* DESCRIPTION OF THE TASK: Give the data again exactly, stopping after the "Task: Pick 减轻策略伤害 in the 减轻伤害类 list" line.

(Collected data entries)
• • • • •

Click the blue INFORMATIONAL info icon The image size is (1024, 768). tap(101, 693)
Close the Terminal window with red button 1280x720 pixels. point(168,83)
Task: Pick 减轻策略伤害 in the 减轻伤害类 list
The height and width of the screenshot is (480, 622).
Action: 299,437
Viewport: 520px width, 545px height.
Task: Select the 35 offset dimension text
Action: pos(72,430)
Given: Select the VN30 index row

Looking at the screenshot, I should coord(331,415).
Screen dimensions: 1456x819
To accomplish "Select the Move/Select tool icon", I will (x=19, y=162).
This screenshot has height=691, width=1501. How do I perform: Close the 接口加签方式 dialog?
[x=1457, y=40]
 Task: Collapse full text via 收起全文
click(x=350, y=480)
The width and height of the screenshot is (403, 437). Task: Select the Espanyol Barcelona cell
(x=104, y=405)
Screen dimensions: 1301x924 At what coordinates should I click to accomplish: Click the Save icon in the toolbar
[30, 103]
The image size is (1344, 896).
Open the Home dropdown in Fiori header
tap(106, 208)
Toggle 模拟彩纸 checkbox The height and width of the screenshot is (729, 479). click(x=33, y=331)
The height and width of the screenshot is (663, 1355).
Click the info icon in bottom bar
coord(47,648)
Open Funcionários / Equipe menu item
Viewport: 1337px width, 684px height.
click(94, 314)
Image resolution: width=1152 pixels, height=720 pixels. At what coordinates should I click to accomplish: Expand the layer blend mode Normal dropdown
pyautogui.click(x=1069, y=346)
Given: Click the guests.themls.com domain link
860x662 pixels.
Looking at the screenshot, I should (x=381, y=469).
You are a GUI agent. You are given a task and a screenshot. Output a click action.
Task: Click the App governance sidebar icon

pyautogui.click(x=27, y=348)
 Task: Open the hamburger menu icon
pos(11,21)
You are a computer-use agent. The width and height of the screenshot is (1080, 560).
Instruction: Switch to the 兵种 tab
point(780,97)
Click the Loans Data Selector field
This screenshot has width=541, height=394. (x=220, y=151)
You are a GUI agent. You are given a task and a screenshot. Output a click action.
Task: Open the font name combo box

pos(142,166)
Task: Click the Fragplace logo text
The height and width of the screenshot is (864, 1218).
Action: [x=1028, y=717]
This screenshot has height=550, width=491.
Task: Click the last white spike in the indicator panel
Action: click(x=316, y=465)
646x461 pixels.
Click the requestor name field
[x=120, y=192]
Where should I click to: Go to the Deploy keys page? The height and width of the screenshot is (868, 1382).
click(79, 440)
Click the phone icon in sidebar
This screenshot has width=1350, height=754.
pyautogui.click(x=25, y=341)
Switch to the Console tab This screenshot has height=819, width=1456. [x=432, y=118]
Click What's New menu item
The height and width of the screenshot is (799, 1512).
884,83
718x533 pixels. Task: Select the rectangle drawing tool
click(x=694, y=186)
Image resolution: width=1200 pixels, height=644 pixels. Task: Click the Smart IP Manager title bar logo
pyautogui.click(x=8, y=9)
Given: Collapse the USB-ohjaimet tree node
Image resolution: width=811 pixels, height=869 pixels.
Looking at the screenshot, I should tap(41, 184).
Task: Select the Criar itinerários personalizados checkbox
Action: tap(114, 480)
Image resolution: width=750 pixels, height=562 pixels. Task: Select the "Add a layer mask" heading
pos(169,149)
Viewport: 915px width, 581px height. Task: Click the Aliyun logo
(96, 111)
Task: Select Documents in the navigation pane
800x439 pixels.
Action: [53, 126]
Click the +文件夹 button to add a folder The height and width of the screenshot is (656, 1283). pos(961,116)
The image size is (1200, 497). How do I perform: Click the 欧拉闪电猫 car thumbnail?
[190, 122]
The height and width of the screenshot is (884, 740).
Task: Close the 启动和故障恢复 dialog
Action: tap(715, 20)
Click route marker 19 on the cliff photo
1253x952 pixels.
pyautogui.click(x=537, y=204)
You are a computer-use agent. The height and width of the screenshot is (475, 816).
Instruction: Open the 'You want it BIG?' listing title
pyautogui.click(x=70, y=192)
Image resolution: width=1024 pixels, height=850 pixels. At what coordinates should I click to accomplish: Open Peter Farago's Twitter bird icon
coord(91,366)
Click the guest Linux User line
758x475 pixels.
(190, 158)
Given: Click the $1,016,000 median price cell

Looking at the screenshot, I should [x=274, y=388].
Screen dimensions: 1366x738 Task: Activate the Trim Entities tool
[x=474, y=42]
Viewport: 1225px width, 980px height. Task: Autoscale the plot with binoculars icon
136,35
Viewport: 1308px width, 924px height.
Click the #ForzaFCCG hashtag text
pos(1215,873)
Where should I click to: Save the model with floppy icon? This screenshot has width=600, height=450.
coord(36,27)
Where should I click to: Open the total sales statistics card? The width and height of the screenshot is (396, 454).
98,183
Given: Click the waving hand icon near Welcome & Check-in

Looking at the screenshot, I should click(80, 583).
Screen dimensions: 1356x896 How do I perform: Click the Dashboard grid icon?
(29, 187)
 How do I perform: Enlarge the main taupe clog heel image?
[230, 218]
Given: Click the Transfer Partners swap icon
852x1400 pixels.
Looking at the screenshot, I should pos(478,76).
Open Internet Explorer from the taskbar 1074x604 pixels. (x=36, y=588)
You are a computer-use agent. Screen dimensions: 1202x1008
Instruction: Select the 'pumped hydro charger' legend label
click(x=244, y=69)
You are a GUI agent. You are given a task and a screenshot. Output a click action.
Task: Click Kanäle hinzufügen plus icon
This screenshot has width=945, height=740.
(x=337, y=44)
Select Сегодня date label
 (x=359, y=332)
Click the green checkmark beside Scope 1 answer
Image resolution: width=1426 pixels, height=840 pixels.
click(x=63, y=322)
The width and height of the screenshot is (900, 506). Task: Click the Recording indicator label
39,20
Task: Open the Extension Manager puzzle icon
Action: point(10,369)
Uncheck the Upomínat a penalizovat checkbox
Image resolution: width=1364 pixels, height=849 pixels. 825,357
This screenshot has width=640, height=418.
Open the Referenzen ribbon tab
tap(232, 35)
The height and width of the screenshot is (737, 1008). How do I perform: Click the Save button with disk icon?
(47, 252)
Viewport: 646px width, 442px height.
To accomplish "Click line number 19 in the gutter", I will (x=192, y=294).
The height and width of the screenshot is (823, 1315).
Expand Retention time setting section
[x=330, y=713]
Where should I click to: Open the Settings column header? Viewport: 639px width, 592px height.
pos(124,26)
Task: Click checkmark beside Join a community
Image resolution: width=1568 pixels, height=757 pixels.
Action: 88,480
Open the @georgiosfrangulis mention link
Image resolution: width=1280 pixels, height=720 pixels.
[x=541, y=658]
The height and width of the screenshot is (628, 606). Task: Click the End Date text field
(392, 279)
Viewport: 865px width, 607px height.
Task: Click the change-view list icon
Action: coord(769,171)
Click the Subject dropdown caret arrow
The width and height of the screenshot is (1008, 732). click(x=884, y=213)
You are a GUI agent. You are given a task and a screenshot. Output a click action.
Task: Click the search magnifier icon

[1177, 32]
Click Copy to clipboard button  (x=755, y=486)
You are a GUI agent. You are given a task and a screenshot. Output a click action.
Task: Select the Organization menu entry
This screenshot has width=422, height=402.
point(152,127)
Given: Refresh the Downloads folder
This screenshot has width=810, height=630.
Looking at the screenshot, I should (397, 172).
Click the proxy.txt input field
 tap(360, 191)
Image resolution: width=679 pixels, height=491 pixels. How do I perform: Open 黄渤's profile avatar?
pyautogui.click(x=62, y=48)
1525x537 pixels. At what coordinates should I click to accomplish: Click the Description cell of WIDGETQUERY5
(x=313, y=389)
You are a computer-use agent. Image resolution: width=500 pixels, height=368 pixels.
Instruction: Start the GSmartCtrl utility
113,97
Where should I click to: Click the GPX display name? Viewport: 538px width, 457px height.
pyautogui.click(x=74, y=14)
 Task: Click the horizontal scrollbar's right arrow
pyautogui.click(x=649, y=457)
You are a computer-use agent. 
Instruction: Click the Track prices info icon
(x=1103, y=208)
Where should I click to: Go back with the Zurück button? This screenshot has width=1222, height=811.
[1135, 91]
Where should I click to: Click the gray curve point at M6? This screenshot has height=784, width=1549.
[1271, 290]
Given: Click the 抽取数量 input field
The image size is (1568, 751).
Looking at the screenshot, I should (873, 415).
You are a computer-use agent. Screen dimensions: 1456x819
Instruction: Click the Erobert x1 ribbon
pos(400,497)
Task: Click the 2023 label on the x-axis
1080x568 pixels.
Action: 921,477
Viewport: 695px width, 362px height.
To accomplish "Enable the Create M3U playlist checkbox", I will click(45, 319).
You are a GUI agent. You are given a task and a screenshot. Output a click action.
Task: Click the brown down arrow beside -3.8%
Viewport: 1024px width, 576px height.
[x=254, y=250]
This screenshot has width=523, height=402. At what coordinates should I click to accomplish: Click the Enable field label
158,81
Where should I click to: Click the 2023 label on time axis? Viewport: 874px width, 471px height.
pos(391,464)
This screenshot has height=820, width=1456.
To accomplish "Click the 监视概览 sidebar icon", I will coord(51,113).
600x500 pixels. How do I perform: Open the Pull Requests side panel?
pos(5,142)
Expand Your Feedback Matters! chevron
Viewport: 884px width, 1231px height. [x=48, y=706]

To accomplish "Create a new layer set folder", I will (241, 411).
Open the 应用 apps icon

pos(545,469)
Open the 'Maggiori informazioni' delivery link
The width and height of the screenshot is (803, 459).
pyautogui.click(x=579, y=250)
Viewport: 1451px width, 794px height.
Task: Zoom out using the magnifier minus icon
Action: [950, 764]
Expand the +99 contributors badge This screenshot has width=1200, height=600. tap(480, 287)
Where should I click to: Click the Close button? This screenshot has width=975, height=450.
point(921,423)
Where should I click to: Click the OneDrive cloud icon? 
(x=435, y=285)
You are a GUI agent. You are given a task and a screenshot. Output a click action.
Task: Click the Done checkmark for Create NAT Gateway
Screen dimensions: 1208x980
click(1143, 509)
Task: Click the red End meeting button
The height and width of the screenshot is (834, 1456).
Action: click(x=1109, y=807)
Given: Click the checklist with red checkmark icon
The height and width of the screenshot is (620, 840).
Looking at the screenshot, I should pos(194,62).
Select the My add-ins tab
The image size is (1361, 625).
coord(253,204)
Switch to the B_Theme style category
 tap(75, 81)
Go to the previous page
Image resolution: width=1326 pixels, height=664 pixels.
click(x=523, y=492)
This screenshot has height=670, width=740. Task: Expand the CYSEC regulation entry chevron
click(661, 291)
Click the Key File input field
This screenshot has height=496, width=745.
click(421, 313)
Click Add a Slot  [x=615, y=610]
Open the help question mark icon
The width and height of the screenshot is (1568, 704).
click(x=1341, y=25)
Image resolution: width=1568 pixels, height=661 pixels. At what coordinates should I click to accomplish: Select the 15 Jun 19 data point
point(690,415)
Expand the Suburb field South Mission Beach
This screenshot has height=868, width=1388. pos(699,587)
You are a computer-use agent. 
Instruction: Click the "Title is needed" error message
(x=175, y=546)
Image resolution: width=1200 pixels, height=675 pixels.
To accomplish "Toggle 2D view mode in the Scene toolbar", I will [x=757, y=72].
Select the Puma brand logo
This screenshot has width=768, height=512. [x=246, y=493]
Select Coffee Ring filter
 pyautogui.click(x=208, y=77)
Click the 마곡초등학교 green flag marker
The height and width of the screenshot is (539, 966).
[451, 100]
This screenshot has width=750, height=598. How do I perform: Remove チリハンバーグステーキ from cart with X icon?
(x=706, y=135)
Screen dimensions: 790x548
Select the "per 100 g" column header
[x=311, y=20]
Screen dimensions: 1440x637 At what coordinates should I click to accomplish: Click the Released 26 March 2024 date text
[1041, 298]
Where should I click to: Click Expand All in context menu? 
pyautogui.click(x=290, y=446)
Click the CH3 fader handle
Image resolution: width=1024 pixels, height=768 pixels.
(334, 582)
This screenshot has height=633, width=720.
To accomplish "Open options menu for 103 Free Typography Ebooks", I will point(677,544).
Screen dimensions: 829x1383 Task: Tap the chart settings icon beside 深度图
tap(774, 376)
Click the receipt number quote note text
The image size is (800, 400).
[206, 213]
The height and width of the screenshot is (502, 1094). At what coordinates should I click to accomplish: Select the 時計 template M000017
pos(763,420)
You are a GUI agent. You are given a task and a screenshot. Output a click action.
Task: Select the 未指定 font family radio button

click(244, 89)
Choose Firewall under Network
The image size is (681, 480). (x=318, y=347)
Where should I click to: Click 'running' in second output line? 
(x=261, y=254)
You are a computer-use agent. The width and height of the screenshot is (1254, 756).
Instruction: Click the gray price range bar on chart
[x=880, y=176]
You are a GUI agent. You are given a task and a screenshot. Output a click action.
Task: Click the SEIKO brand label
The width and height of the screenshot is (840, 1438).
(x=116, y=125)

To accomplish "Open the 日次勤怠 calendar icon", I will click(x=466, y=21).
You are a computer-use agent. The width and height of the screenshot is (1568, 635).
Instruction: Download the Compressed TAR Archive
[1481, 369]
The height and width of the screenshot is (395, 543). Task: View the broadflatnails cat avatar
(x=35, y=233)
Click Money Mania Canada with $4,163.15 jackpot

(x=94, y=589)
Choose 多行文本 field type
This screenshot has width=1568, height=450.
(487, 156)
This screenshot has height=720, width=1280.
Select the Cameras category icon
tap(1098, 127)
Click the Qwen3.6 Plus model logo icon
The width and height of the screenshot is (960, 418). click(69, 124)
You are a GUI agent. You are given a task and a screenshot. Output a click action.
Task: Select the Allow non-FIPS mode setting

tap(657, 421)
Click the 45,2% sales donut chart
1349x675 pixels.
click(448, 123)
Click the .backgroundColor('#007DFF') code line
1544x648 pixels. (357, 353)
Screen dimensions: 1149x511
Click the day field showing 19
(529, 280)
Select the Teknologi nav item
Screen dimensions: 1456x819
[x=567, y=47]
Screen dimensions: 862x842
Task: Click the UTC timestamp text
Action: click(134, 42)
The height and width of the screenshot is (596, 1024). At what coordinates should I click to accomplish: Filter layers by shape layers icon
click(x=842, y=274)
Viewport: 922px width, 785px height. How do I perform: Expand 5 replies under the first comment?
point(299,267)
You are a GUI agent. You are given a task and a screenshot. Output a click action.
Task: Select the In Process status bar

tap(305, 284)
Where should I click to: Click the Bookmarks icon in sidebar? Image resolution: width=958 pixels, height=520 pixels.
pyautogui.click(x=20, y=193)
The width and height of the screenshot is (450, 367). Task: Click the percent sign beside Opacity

• • • • •

* REPLY:
Click the blue INFORMATIONAL info icon The image size is (1024, 768). tap(101, 693)
Close the Terminal window with red button 1280x720 pixels. point(168,83)
Task: Pick 减轻策略伤害 in the 减轻伤害类 list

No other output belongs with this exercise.